Have you ever noticed that one year you might happen to cook something, or do something on a particular day, and then just like that, it's a set-in-stone-indisputable-family-tradition? And so every year now, we have pretzels on Ash Wednesday, because that is just what we do. And pretzels are actually pretty delicious, as it so happens (it's all about the baking soda bath, guys! Trust me on this one). They actually happen to be Ben's very favorite food in the whole world. Doesn't it seem kind of like it's missing the whole point of lent to look forward all year to the food you will consume on Ash Wednesday? Hm. Well, for what it's worth, pretzels were originally developed as a Lenten food, and we read all about it. Does that help remedy the situation?
This year, we're not too concerned with fasting (which children and nursing women are exempt from). Nor are we worrying too much about getting out in the community to give alms, because our alms are happening right here in this household (I wonder whether "alms" is derived from the word almus, which means kind, fostering, or nourishing. Does this look familiar to any of the other young mothers out there? I had a good laugh when I saw the painting Alma Parens, because, especially as a nursing mother of multiple, that sums up my life!).
So prayer is the lenten practice that we're gravitating towards, which feels just perfect, because the life of a parent of small children is inherently a monastic one. Rythmic, intentional, and some may say harsh. There are calls to prayer. Cries in the night for milk from nursing babies, requests for a book to be read, for a meal to be prepared, for an injury to be nursed. They have a rhythm, these calls to prayer. They are persistent and unceasing and unrelenting. And yet they are also gentle and inviting and beautiful. A monastic life.
We are praying the Rosary together as a family, one decade at a time, which is something we've never done before. We hope to journey through the stations of the cross weekly. And we will be growing Easter grass, because, again, that is just how Lent is done around here! A seed for every time we place someone else above ourselves, and a whole planter full of grass, with any luck, by Easter morning. And so we begin this Lent!
::We had a salad with eggs and sardines (a favorite around here!). I wonder if everyone will make me do this again next year now?

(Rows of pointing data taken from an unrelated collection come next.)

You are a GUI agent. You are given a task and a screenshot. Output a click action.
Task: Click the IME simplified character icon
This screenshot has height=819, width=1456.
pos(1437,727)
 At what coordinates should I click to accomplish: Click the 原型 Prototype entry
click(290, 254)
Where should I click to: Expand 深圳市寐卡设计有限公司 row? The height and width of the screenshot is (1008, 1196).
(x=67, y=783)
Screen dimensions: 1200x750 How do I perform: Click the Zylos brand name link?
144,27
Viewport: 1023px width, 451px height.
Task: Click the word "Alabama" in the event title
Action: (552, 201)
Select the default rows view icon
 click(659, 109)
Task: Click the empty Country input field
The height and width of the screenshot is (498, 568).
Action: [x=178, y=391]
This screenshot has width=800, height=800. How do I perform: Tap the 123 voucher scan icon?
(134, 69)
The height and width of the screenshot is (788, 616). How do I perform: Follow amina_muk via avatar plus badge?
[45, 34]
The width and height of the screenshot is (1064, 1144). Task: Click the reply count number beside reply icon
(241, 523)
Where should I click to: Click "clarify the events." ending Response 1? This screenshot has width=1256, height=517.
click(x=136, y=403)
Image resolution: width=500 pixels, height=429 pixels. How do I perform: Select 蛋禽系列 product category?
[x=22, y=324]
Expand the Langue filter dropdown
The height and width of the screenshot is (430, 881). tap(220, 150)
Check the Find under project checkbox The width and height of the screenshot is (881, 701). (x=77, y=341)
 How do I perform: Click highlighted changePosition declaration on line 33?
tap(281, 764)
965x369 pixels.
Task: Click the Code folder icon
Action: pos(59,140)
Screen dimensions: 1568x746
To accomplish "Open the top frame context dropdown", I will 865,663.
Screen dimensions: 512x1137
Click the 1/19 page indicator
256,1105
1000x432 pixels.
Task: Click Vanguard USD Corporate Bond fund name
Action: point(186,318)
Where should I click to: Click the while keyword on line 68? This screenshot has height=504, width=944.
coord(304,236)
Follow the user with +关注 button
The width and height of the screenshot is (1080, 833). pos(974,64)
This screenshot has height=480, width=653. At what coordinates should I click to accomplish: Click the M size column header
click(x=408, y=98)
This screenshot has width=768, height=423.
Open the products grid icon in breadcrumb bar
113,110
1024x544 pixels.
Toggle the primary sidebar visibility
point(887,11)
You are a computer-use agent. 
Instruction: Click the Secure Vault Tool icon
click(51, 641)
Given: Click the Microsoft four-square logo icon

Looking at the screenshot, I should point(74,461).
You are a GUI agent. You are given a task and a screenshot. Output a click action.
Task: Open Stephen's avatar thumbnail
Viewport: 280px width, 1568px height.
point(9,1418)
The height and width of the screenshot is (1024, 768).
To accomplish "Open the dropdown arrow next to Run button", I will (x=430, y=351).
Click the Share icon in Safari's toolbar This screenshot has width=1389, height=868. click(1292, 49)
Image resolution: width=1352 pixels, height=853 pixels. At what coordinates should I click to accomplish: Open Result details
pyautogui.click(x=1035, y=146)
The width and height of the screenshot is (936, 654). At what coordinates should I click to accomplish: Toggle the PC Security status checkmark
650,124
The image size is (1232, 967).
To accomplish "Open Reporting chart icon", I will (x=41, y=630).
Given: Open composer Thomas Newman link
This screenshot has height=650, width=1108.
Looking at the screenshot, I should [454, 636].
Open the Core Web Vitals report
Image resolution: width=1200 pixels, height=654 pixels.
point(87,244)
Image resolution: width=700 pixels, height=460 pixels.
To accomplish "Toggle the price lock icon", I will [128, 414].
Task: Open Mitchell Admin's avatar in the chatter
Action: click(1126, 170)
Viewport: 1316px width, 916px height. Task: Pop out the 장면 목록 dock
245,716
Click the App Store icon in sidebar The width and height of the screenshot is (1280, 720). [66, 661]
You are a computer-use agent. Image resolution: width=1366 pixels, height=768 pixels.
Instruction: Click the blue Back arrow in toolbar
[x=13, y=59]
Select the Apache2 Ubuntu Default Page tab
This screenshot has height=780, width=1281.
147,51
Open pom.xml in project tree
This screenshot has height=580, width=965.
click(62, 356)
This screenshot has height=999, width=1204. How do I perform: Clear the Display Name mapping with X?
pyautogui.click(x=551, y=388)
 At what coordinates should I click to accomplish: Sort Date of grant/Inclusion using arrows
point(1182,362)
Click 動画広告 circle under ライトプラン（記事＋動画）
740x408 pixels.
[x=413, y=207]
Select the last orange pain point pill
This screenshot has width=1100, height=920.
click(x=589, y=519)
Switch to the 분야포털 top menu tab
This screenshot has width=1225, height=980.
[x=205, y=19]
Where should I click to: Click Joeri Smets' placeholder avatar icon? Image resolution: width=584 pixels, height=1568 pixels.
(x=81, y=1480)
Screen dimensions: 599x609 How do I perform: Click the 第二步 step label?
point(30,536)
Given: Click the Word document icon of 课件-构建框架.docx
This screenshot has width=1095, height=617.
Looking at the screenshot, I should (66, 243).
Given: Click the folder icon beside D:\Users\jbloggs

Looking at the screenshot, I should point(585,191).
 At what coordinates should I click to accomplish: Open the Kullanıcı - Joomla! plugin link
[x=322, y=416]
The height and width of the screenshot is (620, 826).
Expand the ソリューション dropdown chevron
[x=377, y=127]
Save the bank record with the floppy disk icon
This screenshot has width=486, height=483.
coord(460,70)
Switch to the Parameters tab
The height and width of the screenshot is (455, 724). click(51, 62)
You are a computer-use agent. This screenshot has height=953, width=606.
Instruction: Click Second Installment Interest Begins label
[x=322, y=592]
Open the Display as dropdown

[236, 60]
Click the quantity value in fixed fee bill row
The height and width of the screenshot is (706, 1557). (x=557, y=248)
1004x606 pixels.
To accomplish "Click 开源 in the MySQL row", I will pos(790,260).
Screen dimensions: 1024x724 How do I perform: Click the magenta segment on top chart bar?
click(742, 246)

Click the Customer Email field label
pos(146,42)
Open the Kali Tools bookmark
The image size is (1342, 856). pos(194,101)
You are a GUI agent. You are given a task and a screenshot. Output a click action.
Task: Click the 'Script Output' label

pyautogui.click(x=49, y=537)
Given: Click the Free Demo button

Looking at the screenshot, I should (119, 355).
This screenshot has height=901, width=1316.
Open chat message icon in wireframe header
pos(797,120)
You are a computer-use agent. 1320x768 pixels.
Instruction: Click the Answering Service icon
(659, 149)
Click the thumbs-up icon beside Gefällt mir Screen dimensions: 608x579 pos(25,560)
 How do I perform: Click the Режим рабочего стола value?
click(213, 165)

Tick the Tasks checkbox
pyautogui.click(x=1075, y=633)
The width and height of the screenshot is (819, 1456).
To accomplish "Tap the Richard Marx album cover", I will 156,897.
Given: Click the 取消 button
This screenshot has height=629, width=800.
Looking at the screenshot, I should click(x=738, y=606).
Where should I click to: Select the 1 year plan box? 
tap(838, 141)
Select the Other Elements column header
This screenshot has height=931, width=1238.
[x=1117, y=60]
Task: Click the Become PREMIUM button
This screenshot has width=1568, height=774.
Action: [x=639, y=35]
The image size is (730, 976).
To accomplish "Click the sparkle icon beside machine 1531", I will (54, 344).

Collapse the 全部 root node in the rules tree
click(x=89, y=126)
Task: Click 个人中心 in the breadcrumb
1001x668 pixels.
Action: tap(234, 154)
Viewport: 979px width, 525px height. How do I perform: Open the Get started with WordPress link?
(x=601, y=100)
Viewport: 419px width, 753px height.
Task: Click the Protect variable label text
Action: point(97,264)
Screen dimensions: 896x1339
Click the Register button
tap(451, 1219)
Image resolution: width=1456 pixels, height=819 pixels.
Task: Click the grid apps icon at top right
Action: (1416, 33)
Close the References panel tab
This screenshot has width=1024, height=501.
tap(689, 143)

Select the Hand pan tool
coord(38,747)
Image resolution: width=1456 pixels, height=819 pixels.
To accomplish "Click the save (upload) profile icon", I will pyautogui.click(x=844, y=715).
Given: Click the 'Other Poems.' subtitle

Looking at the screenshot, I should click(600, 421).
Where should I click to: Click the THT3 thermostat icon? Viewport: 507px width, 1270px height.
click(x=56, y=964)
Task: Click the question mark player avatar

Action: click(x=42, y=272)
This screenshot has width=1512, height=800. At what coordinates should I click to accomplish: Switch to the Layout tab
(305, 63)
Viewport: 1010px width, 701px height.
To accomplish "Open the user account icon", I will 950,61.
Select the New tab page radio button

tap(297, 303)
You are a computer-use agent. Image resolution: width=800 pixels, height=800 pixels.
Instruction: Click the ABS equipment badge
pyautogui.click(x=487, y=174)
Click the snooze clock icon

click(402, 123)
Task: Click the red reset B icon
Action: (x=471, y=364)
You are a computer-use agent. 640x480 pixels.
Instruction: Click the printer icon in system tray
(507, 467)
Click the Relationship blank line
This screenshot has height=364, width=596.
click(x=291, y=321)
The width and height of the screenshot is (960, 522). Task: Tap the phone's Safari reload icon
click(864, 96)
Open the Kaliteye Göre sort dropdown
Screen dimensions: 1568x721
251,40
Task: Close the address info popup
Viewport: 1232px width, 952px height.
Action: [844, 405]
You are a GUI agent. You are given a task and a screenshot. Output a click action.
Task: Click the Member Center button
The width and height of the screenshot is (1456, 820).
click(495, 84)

::There are smiles everywhere. Can you tell that this is a spirited pair? That picture of the two of them together just has so much personality. I have a feeling we will be well entertained for many years to come with this dynamic duo. (Dorothy in white, Clara in hearts. They still look totally different to me!)
::We have lost Zosia to books. We go to the library every single week. And she checks out as many books as we let her, and proceeds to sit down and read them, back to back, until she's done. She seriously has no idea I'm taking her picture, above. Of course it tickles us to the core.